[命ぐすい耳ぐすい 県医師会編](1340)

 皆さんは骨粗しょう症と聞くとどのようなイメージをお持ちでしょうか。「骨がスカスカになる病気だ」とか「骨折しやすくなる病気だ」などという印象が思い浮かぶでしょうか。

 骨というものは常に生まれ変わろうとして、日々新陳代謝を繰り返しています。バランスが保たれていると良質な骨が形成されますが、「骨を溶かして壊す力」の方が「骨を作る力」よりも上回り、骨密度が低下すると、骨粗しょう症が引き起こされてしまいます。

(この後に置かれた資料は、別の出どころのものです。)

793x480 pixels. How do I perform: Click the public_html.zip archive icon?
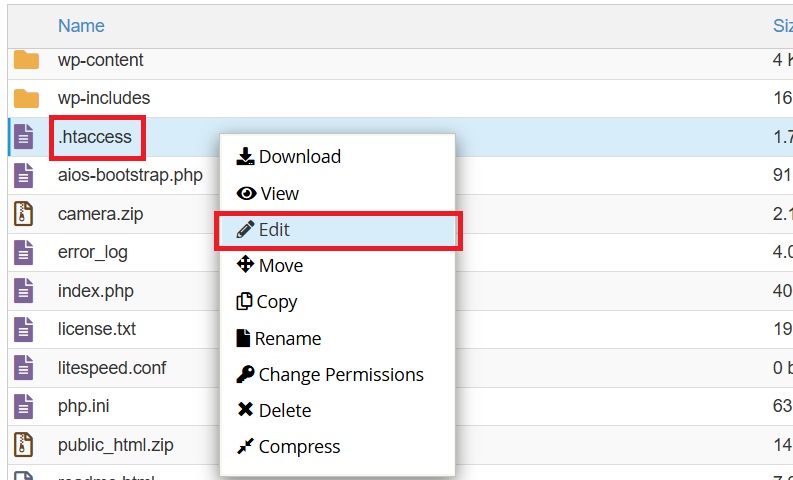point(23,445)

 ただ、いざ骨折するまでは痛みなどの自覚症状がなく、気づきにくいことが多いです。

 近年認知度が上がっているロコモ(ロコモティブシンドローム)という言葉がありますが、骨粗しょう症とも非常に深い関係があります。ロコモとは体を動かす仕組みが衰えた状態のことです。進行すると階段の上り下りなどに支障を来し、その後には介護が必要になり、寝たきりになることもあります。

 骨粗しょう症で骨折が起こると、今までできていたことができなくなってしまい、ロコモにつながります。

 骨粗しょう症の予防はマラソンのようなもので、コツコツ長期にわたって継続する必要があります。いざ骨粗しょう症になったとしても、薬で骨がすぐに復活し、丈夫になるわけではありません。日頃から栄養バランス(カルシウムやビタミンD、ビタミンKなど)を気にかけ、禁煙し、アルコールを控えめにすることも大事です。

 日光浴も取り入れ、ストレスがないように過ごすことも大切です。運動習慣を見直すことも、ロコモの進行予防に一役買います。

 私たちの体を支えてくれている骨を意識することはあまりないかもしれませんが、一度骨折で機能を損なうと、元の生活に戻るのは容易ではありません。

 骨粗しょう症とロコモを予防することで健康寿命を延ばし、自分のやりたいことをしたり、大事な人と過ごしたりする時間が少しでも長くなるような生活を心がけてみるのはいかがでしょうか。